St. EOM in the Land of Pasaquan documents the iconography of a true iconoclast with a vitality entirely faithful to the eccentric energies of its subject.

—Katherine Dieckmann, Village Voice Literary Supplement

[St. EOM in the Land of Pasaquan] finally and with a sure hand subverts and devastates the public conception of a the self-taught artist as naive, primitive, sweet, and isolated from the moral seriousness of the 'real' world.

—Randall Seth Morris, Paper

Is Mr. Patterson perhaps incautious in accepting the word of a man who was justly proud if his talents as a deceiver? Never mind. The skeptic has not been born who could indefinitely withstand the alternately seductive and challenging, eloquent and profane, oddly black-inflected voice that speaks from the pages of St. EOM in the Land of Pasaquan.

—Peter Schjeldahl, New York Times Book Review

The story of worldly adventures and spiritual journeys, the book is as shocking, touching, and full of wisdom as the storyteller himself. . . . Through St. EOM in the Land of Pasaquan we are able to enter the bizarre world of Pasaquan and its creator.
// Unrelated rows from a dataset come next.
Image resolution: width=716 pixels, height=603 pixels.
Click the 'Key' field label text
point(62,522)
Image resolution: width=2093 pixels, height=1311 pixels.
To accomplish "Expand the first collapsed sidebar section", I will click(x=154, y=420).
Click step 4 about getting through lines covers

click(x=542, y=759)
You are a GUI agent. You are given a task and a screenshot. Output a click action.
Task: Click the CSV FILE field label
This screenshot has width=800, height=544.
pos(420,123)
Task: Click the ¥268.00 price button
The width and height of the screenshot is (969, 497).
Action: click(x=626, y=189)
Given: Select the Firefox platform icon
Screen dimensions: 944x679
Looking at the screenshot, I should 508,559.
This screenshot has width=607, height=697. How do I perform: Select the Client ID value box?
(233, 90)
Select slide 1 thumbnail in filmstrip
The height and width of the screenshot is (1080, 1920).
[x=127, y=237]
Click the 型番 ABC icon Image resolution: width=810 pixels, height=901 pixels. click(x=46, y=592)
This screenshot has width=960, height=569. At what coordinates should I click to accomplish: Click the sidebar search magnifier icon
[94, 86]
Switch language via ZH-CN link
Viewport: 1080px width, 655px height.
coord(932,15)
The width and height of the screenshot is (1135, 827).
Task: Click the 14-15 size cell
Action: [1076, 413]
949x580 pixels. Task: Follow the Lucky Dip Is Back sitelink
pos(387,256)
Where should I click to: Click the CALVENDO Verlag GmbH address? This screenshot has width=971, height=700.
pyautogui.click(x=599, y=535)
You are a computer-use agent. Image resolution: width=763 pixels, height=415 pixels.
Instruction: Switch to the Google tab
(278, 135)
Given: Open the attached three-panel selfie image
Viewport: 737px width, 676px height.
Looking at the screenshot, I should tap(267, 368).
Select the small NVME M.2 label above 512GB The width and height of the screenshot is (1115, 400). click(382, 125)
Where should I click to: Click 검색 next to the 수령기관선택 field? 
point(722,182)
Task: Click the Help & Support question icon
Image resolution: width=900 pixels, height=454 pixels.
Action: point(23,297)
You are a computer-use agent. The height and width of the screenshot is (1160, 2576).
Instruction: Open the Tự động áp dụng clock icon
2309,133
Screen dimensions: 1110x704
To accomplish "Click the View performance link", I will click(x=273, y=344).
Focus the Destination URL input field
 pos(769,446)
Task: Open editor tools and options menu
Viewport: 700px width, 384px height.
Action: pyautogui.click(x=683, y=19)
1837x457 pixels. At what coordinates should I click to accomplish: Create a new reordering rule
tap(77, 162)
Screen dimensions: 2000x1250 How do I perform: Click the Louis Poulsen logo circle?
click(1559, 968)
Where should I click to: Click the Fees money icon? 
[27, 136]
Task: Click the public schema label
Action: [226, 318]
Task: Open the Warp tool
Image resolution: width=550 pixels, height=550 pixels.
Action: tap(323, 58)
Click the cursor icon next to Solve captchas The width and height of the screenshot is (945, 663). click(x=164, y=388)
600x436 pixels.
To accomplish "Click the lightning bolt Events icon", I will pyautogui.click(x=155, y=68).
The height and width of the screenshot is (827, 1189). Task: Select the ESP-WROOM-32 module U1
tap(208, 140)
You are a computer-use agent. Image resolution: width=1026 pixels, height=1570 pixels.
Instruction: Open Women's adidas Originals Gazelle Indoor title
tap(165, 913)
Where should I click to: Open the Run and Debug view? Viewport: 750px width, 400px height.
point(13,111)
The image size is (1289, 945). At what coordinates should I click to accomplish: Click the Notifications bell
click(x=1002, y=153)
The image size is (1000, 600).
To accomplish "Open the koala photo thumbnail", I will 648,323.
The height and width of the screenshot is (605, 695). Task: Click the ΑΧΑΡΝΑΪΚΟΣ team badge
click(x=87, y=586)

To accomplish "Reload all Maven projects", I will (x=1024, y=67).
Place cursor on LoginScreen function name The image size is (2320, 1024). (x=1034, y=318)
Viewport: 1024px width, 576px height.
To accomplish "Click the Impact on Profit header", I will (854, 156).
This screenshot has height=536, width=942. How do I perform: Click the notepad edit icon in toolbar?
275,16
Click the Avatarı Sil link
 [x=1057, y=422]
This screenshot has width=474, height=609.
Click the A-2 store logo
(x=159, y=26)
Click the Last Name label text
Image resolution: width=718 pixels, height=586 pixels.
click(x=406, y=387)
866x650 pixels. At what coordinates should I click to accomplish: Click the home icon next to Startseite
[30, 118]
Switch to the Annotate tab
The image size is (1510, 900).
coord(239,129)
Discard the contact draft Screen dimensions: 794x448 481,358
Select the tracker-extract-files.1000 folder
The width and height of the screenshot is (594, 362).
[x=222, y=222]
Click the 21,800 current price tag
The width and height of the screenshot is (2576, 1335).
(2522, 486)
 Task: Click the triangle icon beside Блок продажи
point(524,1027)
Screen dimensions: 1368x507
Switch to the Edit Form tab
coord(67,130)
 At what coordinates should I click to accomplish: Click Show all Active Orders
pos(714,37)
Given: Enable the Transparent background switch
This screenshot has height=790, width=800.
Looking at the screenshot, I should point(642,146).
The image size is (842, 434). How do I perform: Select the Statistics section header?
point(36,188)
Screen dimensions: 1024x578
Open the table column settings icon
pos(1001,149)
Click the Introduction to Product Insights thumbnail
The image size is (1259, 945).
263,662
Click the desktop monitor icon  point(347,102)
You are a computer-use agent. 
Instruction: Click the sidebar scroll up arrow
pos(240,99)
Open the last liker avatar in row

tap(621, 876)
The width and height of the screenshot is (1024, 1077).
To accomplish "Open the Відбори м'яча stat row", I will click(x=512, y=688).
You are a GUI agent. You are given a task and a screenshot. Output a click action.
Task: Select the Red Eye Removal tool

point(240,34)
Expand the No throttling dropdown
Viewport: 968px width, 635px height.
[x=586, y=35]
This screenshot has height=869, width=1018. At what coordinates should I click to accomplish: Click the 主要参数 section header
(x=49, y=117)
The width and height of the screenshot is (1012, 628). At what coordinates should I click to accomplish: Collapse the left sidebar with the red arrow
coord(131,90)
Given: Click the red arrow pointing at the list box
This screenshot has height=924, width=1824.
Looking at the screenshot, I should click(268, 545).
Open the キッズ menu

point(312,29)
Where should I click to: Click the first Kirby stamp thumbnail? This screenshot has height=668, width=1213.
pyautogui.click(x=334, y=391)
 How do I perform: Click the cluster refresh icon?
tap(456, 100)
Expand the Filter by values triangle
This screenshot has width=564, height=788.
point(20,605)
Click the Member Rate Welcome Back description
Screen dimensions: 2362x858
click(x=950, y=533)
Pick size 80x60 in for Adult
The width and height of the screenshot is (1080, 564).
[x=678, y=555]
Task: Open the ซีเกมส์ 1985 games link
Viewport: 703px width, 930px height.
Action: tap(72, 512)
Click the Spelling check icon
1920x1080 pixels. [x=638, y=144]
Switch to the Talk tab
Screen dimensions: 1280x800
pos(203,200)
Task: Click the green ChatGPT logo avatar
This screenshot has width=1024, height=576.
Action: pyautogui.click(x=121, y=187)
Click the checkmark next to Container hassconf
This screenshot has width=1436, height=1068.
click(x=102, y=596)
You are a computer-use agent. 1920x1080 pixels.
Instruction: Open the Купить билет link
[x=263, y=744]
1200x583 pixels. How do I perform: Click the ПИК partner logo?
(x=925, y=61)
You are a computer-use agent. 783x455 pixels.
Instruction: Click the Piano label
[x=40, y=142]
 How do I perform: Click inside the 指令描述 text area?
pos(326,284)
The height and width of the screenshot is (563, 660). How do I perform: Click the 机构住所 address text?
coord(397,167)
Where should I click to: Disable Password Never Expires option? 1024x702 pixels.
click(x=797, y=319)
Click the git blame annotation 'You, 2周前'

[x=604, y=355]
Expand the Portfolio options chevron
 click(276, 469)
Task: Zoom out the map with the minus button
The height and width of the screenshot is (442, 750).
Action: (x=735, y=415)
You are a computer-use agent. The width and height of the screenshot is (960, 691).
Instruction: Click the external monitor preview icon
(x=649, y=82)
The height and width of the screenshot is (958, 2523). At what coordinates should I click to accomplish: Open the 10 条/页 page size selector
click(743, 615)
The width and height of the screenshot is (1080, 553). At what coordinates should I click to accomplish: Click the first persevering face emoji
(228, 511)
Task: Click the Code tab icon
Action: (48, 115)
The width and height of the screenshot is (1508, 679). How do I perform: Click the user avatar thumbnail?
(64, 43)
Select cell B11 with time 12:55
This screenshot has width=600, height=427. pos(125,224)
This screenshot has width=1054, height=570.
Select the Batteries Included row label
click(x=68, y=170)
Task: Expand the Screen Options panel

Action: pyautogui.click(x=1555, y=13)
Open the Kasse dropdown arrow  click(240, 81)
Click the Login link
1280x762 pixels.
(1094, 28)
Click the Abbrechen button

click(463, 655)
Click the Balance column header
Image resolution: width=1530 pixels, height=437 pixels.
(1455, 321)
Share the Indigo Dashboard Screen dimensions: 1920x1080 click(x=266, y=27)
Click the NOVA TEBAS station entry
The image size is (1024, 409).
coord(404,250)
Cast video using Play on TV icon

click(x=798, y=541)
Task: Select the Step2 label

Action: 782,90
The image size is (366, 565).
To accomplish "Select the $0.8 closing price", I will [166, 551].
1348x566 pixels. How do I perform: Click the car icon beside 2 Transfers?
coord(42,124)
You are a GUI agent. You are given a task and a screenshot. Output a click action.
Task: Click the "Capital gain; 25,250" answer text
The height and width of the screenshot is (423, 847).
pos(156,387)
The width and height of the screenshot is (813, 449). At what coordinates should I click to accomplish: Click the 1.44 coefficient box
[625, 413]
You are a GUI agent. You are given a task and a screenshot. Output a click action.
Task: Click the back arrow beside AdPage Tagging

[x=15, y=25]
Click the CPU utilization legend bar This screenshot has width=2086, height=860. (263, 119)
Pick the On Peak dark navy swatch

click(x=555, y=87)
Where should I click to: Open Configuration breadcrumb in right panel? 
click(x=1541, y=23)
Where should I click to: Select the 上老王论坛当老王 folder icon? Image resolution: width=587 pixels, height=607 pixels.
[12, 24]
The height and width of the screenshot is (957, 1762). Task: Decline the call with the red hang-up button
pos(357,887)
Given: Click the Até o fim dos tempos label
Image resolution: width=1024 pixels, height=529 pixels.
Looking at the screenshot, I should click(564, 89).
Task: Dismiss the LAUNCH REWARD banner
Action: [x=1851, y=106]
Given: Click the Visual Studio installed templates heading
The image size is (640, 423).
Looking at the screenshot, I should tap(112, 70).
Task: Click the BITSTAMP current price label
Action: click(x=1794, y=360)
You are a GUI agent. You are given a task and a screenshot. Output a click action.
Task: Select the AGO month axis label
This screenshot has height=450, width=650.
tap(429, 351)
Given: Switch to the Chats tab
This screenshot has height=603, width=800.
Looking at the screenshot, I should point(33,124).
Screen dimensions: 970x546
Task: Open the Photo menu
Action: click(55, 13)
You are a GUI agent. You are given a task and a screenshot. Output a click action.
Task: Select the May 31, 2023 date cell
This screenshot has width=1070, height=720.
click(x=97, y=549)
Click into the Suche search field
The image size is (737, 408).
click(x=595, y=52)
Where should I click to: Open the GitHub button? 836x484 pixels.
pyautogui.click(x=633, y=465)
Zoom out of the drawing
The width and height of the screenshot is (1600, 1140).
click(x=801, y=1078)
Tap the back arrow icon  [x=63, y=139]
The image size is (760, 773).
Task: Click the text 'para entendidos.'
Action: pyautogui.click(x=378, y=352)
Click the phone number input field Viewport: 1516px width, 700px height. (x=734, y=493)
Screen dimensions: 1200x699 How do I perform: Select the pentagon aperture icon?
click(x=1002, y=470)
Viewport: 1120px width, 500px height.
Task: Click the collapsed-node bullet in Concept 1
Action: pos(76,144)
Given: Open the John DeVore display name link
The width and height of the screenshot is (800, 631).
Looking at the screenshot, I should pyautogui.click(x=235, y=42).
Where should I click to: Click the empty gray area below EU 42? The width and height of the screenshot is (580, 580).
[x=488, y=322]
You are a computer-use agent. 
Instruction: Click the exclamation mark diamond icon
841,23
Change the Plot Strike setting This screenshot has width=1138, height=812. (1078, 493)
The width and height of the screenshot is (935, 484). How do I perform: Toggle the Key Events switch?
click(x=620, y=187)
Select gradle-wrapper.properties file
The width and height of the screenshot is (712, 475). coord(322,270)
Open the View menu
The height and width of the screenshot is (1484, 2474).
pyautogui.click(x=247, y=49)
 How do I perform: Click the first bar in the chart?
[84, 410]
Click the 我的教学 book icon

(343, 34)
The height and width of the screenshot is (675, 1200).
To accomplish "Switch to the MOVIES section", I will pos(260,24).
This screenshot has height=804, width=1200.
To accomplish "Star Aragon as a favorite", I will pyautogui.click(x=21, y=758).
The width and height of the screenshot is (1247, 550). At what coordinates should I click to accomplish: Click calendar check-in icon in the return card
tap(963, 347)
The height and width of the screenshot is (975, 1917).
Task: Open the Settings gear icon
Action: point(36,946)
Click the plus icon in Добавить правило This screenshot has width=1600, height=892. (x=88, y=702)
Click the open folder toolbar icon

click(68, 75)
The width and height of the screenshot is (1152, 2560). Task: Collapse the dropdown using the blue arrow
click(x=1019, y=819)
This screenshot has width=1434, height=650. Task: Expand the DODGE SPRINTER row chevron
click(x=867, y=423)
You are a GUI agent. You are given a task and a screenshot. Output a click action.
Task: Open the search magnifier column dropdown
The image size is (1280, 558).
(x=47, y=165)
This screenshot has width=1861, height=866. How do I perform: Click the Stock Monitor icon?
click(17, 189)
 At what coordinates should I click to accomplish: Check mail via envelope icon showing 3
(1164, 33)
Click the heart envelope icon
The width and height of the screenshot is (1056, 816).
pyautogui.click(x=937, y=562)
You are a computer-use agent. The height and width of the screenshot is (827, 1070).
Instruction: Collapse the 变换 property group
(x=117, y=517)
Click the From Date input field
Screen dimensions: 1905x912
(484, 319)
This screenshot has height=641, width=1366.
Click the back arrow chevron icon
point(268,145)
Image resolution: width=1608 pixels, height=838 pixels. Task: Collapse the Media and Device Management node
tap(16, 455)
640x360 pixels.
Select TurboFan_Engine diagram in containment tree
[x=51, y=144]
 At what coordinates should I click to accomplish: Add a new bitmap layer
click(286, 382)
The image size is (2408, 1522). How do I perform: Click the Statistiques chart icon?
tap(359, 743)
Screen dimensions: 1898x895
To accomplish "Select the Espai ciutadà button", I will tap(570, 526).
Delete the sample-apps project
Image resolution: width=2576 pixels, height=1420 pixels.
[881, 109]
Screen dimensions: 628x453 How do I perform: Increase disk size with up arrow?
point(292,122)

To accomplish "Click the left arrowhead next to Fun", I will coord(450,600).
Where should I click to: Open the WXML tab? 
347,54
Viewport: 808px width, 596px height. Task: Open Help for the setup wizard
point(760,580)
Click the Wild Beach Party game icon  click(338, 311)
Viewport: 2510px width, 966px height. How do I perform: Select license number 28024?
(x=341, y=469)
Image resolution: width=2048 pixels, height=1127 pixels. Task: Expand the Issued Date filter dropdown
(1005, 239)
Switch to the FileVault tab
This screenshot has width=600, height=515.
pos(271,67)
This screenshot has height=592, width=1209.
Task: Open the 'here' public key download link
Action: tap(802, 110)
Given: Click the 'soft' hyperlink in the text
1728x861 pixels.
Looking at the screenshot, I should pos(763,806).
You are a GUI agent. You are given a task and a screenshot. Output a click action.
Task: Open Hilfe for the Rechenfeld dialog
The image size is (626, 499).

In the process we might even come to realize that its not that strange after all.

—Mary Helen Frederick, Folk Art Messenger

Pasaquan might be one of Georgia’s largest works of art, but it’s also one of its least-known and least-seen. . . . Pasaquan, full of colors, symbols and faces, is just about impossible to describe. It’s too big, too multifaceted—its story too intertwined with the complex life of its creator . . . as chronicled by Tom Patterson, whose book St. Eom in the Land of Pasaquan will be reissued next year by the University of Georgia Press.

—Lee Shearer, Athens Banner-Herald

Winner

25 Books All Georgians Should Read, Georgia Center for the Book

About the Author/Editor

Tom Patterson is the author of Howard Finster: Stranger from Another World and Contemporary Folk Art: Treasures from the Smithsonian American Art Museum. His writing has appeared in afterimage, American Craft, Aperture, ARTnews, Art Papers, BOMB, Folk Art, New Art Examiner, Public Art Review, and Raw Vision.